• [Your goal] Everything from the line holding "Матовый лак для авто (13) (93, 106)" through the final line of the entries below is to be duplicated exactly, and nothing outside that span.

=== Records ===

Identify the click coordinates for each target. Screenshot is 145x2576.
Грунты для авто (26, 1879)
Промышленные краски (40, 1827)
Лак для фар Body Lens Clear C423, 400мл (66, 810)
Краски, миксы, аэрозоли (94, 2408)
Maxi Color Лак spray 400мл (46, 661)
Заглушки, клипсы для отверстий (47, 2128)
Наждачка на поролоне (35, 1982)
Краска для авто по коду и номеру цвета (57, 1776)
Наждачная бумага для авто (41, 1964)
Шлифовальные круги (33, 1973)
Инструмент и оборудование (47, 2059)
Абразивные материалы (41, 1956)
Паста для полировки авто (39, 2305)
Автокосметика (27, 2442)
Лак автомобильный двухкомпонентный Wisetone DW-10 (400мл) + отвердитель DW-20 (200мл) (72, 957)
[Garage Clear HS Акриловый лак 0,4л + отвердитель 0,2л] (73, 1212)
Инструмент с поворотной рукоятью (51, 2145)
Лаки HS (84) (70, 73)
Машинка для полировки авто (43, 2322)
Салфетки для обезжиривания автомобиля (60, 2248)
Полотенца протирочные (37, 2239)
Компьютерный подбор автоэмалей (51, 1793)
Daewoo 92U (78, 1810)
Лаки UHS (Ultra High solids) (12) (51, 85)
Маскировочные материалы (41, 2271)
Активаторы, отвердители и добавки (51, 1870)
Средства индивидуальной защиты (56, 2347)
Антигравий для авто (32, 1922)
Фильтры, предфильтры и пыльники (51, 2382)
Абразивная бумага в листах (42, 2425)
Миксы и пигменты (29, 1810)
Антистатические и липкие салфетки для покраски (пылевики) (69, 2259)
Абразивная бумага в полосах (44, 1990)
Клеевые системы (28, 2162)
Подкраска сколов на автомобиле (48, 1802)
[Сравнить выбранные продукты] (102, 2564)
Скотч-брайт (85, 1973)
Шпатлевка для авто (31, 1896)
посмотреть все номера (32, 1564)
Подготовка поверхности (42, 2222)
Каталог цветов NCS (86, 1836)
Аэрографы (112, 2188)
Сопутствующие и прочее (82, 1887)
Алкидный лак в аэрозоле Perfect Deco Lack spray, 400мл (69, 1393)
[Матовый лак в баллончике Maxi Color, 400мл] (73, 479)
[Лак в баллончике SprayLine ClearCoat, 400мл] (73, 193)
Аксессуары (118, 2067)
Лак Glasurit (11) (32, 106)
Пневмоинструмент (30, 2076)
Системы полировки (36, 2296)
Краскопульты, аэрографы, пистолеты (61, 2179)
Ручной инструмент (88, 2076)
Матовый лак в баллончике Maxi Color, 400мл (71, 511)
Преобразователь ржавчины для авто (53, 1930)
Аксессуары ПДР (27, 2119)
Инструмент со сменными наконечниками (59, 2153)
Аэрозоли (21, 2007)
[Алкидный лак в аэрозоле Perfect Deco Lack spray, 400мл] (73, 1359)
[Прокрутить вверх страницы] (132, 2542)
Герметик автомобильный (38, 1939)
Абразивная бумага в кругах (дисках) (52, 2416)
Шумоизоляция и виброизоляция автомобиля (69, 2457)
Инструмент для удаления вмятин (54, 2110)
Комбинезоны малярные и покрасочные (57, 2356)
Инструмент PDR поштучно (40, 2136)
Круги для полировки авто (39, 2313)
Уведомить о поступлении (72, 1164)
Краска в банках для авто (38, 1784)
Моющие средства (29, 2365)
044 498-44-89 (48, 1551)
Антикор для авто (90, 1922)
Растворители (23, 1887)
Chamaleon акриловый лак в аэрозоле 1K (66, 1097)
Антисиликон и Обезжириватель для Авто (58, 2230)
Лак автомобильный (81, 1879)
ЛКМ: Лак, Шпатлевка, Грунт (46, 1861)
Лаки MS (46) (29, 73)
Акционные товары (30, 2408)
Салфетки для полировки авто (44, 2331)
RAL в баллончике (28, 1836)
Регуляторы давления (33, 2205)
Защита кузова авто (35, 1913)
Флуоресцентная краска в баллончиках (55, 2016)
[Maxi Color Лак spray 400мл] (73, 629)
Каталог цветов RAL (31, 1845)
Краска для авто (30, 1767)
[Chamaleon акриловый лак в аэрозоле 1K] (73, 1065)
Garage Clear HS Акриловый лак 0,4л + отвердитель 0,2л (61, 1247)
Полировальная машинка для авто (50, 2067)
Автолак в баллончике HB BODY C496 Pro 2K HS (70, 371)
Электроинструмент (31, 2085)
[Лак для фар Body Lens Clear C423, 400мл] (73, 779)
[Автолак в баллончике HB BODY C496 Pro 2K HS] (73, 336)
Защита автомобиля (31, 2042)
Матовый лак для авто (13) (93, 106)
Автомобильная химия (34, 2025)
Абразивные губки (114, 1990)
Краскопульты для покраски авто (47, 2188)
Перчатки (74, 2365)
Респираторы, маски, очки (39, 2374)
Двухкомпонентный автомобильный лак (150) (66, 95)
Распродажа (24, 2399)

===

• [Output below]
Матовый лак для авто (13) (93, 106)
Автомобильная химия (34, 2025)
Абразивные губки (114, 1990)
Краскопульты для покраски авто (47, 2188)
Перчатки (74, 2365)
Респираторы, маски, очки (39, 2374)
Двухкомпонентный автомобильный лак (150) (66, 95)
Распродажа (24, 2399)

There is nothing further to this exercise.